§ **YOUR OBJECTIVE**: In the records below, begin at the line containing "k8凯发天生赢家一触即发人生-凯发k8官方网娱乐官方 (421, 679)" and end at the line containing "您的 AdSense 页面 (136, 184)"; quote every line in that span exactly, including both boundary lines, and no others.

**** RECORDS TO PROCESS

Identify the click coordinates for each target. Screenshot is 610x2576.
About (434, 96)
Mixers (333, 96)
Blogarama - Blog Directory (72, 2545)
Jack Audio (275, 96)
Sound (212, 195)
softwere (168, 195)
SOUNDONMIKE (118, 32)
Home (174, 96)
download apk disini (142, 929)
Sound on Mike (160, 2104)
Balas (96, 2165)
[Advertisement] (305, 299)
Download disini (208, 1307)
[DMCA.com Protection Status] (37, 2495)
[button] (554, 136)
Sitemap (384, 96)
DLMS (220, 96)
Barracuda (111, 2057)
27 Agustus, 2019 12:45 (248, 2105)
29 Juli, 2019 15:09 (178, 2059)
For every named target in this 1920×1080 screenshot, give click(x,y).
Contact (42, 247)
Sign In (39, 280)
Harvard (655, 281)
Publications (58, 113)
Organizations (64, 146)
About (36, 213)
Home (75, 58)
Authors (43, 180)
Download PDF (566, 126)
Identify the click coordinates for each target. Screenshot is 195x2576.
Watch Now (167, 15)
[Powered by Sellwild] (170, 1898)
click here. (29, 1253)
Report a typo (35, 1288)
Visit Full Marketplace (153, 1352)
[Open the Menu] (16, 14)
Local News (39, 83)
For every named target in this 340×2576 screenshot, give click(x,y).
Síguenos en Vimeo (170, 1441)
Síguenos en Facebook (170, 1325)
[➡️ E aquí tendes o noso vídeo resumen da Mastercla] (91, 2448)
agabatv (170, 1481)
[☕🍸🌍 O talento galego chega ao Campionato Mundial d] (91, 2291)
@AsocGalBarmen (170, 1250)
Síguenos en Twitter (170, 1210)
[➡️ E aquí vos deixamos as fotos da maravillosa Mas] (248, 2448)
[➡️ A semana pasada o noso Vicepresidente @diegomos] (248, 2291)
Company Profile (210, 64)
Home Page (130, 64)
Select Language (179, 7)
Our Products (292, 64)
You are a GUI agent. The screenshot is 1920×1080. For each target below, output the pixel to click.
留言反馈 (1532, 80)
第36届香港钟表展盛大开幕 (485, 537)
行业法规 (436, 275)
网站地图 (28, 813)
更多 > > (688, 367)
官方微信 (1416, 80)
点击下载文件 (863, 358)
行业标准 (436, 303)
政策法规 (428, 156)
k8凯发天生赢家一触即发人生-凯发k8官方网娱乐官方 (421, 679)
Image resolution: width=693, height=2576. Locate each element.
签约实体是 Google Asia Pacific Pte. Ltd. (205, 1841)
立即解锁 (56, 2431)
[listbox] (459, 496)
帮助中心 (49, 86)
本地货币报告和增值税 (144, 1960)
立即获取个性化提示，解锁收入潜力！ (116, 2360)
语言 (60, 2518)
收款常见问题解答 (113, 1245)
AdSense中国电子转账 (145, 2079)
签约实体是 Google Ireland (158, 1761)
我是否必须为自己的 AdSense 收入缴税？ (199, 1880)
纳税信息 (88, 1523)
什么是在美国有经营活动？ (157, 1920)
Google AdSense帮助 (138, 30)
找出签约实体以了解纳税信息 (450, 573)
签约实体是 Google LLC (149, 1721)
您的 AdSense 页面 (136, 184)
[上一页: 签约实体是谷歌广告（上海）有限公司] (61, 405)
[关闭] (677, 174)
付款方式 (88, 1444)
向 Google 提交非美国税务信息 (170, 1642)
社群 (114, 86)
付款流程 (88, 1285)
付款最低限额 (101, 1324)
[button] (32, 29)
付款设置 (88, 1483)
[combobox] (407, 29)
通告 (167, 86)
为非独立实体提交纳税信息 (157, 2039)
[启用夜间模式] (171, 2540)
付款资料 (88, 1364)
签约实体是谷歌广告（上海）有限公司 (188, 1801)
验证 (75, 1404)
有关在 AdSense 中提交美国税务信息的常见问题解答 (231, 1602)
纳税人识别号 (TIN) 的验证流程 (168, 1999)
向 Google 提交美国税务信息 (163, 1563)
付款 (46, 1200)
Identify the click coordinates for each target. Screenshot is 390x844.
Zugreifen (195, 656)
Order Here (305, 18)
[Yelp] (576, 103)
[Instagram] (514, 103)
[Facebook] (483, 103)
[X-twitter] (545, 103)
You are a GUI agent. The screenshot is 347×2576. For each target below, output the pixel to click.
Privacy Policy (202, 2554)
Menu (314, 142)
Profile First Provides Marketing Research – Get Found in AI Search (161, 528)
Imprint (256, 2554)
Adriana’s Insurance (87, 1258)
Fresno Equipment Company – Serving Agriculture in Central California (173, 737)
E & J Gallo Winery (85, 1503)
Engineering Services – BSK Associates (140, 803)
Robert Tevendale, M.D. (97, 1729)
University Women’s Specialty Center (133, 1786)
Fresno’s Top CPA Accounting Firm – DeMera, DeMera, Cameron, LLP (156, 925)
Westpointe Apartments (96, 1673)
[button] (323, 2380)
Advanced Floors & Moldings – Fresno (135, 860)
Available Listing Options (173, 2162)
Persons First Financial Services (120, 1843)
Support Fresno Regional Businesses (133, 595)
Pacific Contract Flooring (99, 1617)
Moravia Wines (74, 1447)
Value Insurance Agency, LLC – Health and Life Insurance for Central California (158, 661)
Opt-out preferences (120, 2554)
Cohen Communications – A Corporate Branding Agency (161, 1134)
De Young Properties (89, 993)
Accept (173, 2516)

********

§ **EXPECTED ANSWER**:
k8凯发天生赢家一触即发人生-凯发k8官方网娱乐官方 (421, 679)
Image resolution: width=693, height=2576. Locate each element.
签约实体是 Google Asia Pacific Pte. Ltd. (205, 1841)
立即解锁 (56, 2431)
[listbox] (459, 496)
帮助中心 (49, 86)
本地货币报告和增值税 (144, 1960)
立即获取个性化提示，解锁收入潜力！ (116, 2360)
语言 (60, 2518)
收款常见问题解答 (113, 1245)
AdSense中国电子转账 (145, 2079)
签约实体是 Google Ireland (158, 1761)
我是否必须为自己的 AdSense 收入缴税？ (199, 1880)
纳税信息 (88, 1523)
什么是在美国有经营活动？ (157, 1920)
Google AdSense帮助 (138, 30)
找出签约实体以了解纳税信息 (450, 573)
签约实体是 Google LLC (149, 1721)
您的 AdSense 页面 (136, 184)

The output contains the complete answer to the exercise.